■ To do
Nothing in the listing should be altered when it is copied, and no picture goes into the copy.

■ Records to process

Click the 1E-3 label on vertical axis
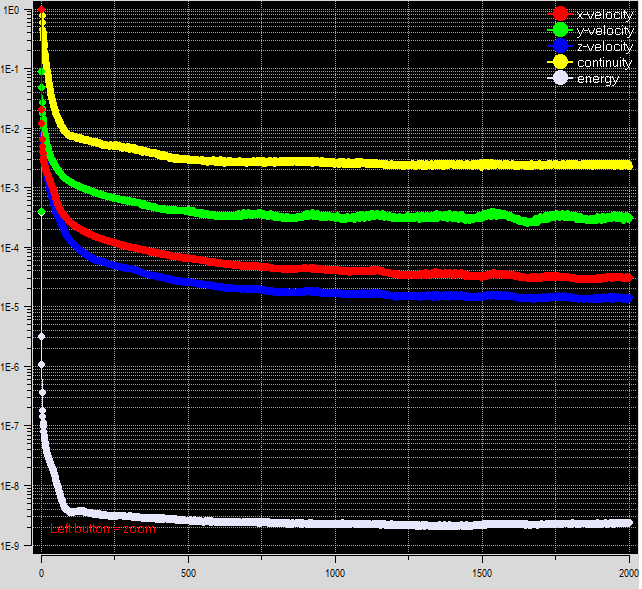 point(13,189)
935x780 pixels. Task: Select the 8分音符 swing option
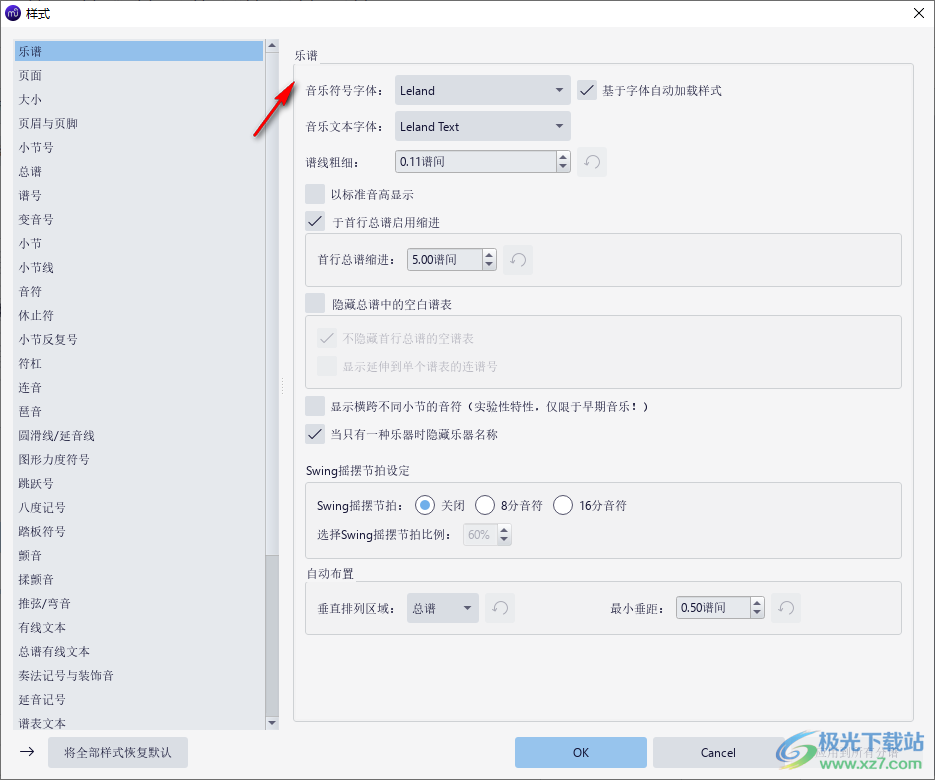pyautogui.click(x=485, y=505)
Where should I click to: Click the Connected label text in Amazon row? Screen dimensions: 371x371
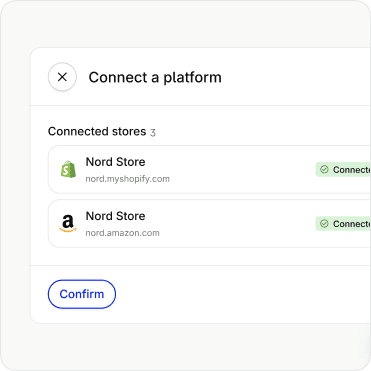point(352,224)
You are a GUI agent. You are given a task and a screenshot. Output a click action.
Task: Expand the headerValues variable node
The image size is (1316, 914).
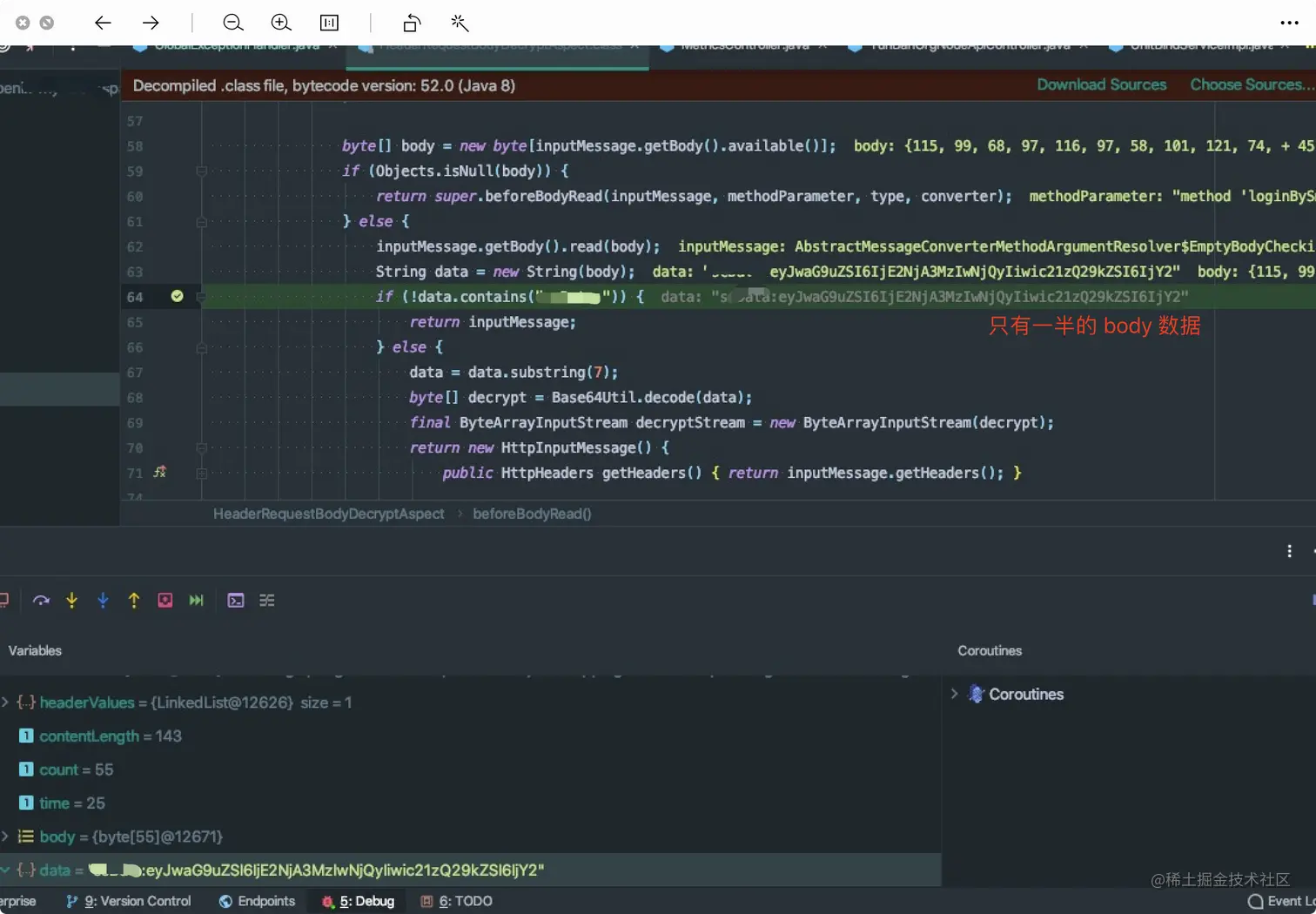coord(5,702)
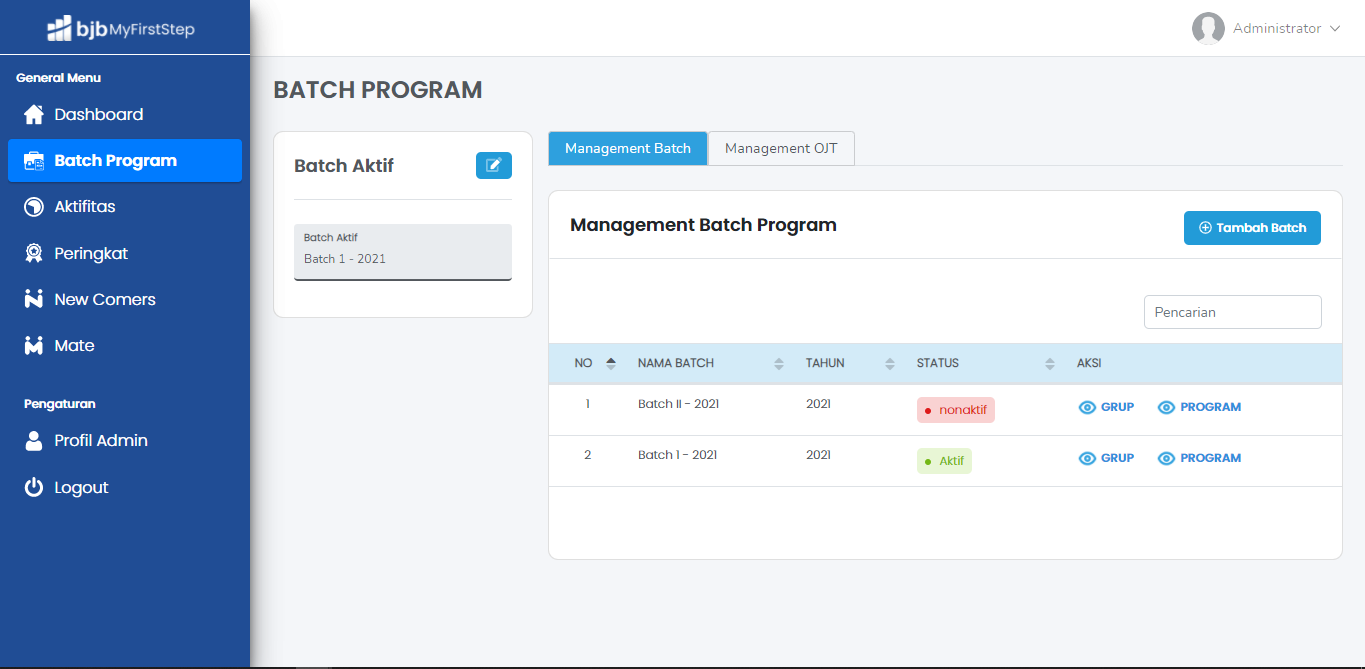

■ Problem solution
Click the 1E-3 label on vertical axis
 point(13,189)
935x780 pixels. Task: Select the 8分音符 swing option
pyautogui.click(x=485, y=505)
Where should I click to: Click the Connected label text in Amazon row? Screen dimensions: 371x371
point(352,224)
You are a GUI agent. You are given a task and a screenshot. Output a click action.
Task: Expand the headerValues variable node
The image size is (1316, 914).
coord(5,702)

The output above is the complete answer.